The reality is that 55% of supply chain leaders now expect agentic AI to significantly reduce the need for traditional entry-level positions. We are moving away from roles that focus on manual data entry or basic routine inspections because the machines simply do it faster and more accurately. To adapt, companies must redefine the “entry-level” role as a junior systems integrator rather than a generalist clerk. This means onboarding programs must prioritize digital literacy, teaching new hires how to interpret control systems and datasets from day one. Instead of just watching a conveyor belt, a new hire needs to understand the logic behind the automation so they can intervene when the AI flags an anomaly.
Reshoring timelines are tightening due to shifting trade policies, yet finding experienced plant leadership often takes six months or longer. How can manufacturers better align their facility expansion schedules with talent acquisition? What are the primary trade-offs when hiring for speed versus specific industry experience?
One of the biggest mistakes I see is treating talent acquisition as a reactive task that starts after the capital expenditure is approved. Most reshoring timelines are incredibly compressed due to new tariffs, yet finding a VP of Manufacturing or a Plant Director can easily take four to six months—or even longer if the requirements are niche. Manufacturers must assess the talent market depth before they even finalize a site selection, ensuring the local engineering pipeline actually exists to support the build. If you hire for speed, you often end up with a leader who has the right “title” but lacks the specific experience of standing up a greenfield facility from scratch. The trade-off is often a slower ramp-up to full capacity, which can cost millions in lost production if the leader can’t manage the ambiguity of a new build.
Internal training for controls and automation engineers has significantly declined over the last decade as work was outsourced. How can organizations re-establish these pipelines for PLC and SCADA expertise? What specific anecdotes or performance metrics demonstrate that a candidate truly possesses hands-on digital literacy?
We are paying the price for a decade of outsourcing controls work to OEMs, which effectively gutted our internal training pipelines for PLC programming and SCADA integration. To re-establish these pipelines, organizations need to bring that expertise back in-house by creating formal mentorship programs where senior engineers transition from “doing” to “teaching.” You can identify true digital literacy when a candidate can walk a production line and explain exactly how a control system’s data correlates to a physical bottleneck they see with their own eyes. I look for candidates who can describe a specific instance where they modified an HMI or PLC script to solve a safety issue or a cycle-time lag. If they can’t talk through the logic of the code and the physical result simultaneously, they likely lack the hands-on depth required for modern facilities.
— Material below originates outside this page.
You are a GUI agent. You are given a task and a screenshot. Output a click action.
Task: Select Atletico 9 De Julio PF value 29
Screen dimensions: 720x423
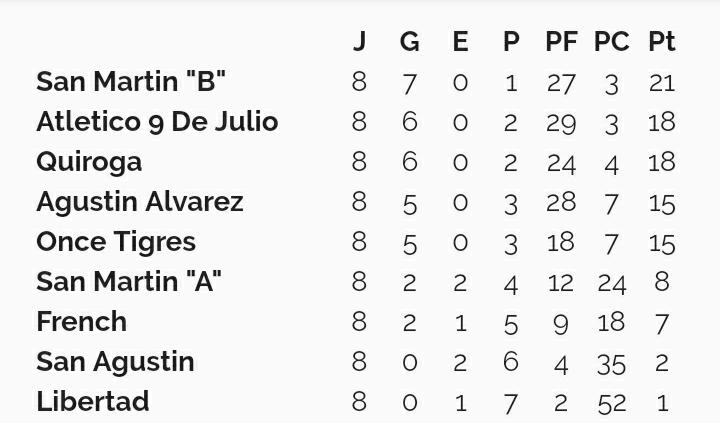pos(561,123)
Procurement functions now face significant financial exposure regarding trade compliance and multi-tier supplier risks. What unique skills are required for modern sourcing leaders to manage these complexities? How does the hiring process change when transitioning from a transactional mindset to a more strategic, risk-focused approach?
The days of procurement being a purely transactional function are over; it has officially become a board-level conversation because the financial exposure from tariffs is too high to ignore. Modern sourcing leaders must possess a deep understanding of multi-tier supplier structures and trade compliance to navigate the current geopolitical landscape. When we interview for these roles now, we move away from questions about “cost per unit” and focus on “risk mitigation strategies.” We look for leaders who have successfully mapped out a Tier 2 or Tier 3 supply chain to identify hidden vulnerabilities. The hiring process must shift to evaluate a candidate’s strategic foresight—essentially, their ability to predict how a 25% tariff shift in one region will impact their total landed cost and production continuity.
Operational judgment is often more valuable than certifications when standing up greenfield facilities under tight deadlines. How do you identify candidates who can effectively manage ambiguity and cross-functional teams? Could you provide a step-by-step method for vetting a leader’s ability to handle high-pressure production environments?
Certifications tell me someone cleared a baseline, but they don’t tell me if that person can hold a production line together during a high-pressure ramp-up. To vet for operational judgment, I use a behavioral deep-dive: first, I ask them to describe a facility failure where they had incomplete data and a hard deadline. Second, I look for “cross-functional fluency,” asking how they communicated the technical failure to both the finance team and the shop floor operators. Third, I verify their comfort with ambiguity by asking about a time they had to build a process from scratch without a manual. Finally, I look for candidates who have a track record of “turning around” struggling operations, as those leaders usually possess the grit and decision-making speed necessary for greenfield projects.
What is your forecast for the US manufacturing labor market over the next decade?
Over the next decade, the US manufacturing sector will face its most significant talent challenge yet, with an estimated 3.8 million new workers needed by 2033. My forecast is that we will see a widening “skills chasm” where nearly 1.9 million of those roles remain unfilled unless we radically change how we source and train talent. We will see a hyper-competitive market for mid-to-senior level engineers who can bridge the gap between legacy mechanical systems and advanced AI-driven automation. Companies that win will be those that stop being reactive and start building candidate relationships years before a role even exists, essentially treating their talent pipeline with the same rigor they apply to their raw material supply chain.